Silvester in Wien ohne “Fledermaus“? Undenkbar!

Man muss der Wiener Staatsoper dankbar sein: Durch den Livestream einer „Fledermaus“ am Nachmittag des 31. Dezembers wendet sie das Undenkbare ab, nämlich an diesem Tag ohne Johann Strauss‘ erfolgreichste und beste Operette auskommen zu müssen.

Die geniale Musik allein kann es nicht sein, die dieses Bühnenwerk so besonders populär gemacht hat. Die eigentlich eher schlicht gestrickte Geschichte aus dem gehobenen Bürgertum des späten 19. Jahrhunderts auch nicht. Deren Höhepunkt, ein opulentes Fest beim russischen Fürsten Orlofsky, sprengt schon eher den Rahmen und gibt Gelegenheit zu einer geradezu orgiastischen Champagner-Seligkeit.
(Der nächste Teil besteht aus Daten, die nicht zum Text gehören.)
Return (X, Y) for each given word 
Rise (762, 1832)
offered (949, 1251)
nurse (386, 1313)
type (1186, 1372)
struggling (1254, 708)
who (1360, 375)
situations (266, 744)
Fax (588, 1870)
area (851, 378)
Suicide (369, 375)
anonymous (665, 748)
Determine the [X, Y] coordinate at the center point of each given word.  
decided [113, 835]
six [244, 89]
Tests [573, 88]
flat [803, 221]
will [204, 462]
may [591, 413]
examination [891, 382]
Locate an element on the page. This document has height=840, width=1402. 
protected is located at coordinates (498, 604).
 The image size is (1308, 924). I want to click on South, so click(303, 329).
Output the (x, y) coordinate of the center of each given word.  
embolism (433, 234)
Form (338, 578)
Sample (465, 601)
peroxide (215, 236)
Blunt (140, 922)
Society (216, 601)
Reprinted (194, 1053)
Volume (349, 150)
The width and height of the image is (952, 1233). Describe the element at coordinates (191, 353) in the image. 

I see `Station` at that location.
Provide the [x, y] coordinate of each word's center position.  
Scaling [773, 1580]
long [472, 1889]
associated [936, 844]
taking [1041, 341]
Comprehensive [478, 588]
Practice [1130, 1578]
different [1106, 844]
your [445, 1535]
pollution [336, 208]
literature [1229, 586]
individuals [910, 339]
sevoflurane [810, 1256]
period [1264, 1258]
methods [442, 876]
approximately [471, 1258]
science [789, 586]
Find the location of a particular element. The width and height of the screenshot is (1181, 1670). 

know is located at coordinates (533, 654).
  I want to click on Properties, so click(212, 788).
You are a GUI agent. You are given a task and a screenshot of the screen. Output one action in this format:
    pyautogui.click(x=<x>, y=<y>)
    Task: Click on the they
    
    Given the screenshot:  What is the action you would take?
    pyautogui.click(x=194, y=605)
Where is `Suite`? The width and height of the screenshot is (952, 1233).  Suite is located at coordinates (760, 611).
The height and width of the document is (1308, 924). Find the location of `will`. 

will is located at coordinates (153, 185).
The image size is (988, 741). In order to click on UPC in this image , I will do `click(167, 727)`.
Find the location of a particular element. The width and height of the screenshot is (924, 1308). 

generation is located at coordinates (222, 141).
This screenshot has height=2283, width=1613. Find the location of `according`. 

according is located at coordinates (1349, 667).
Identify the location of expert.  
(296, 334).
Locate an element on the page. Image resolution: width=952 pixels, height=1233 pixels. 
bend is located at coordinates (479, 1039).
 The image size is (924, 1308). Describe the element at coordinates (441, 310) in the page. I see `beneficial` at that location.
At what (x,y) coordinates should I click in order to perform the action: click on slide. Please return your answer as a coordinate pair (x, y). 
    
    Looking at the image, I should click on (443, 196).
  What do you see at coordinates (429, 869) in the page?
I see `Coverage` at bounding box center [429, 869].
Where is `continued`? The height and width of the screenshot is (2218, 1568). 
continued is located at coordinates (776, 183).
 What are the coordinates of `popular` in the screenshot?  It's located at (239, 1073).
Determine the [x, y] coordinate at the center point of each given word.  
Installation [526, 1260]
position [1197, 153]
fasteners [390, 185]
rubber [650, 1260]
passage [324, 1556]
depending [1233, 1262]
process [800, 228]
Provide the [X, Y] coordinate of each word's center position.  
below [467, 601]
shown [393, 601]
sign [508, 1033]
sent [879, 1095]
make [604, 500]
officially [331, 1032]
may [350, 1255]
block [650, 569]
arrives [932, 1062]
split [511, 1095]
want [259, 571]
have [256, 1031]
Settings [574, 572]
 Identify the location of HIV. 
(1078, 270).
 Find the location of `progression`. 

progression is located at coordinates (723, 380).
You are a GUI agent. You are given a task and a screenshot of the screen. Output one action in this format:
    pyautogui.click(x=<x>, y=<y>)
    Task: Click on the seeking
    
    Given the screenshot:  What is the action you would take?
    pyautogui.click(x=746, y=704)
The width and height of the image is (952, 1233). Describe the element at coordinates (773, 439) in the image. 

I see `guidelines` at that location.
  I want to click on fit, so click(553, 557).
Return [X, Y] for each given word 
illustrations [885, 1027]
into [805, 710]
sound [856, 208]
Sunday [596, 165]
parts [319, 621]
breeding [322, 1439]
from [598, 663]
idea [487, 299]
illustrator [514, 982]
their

Das Interessanteste an dem Werk ist für mich aber der Subtext, die Entlarvung einer zutiefst korrumpierten Gesellschaft, in der jeder lügt, dass sich die Balken biegen, jeder vorgibt, etwas Besseres zu sein und in einem Gespinst von Unwahrheiten gefangen ist wie in einem Kokon, der dann am verkaterten Morgen danach aufbricht, um nur wieder neuer Verlogenheit den Boden zu bereiten. Johann Strauss hat damit unwissentlich einen verfrühten Abgesang auf die sterbende Donaumonarchie geschrieben, seine Figuren taumeln champagnerselig dem Untergang ihrer Gesellschaftsschicht entgegen.

Das alles vor leerem Haus mit dem notwendigen Esprit umzusetzen war eine schwierige Aufgabe für alle Beteiligten, aber es gelang weitgehend. Die alte, aber immer noch stimmige Inszenierung Otto Schenks bietet zwar keine Überraschungen, ist aber grundsolide und bietet den Darstellern Gelegenheit, sich je nach Temperament zu präsentieren.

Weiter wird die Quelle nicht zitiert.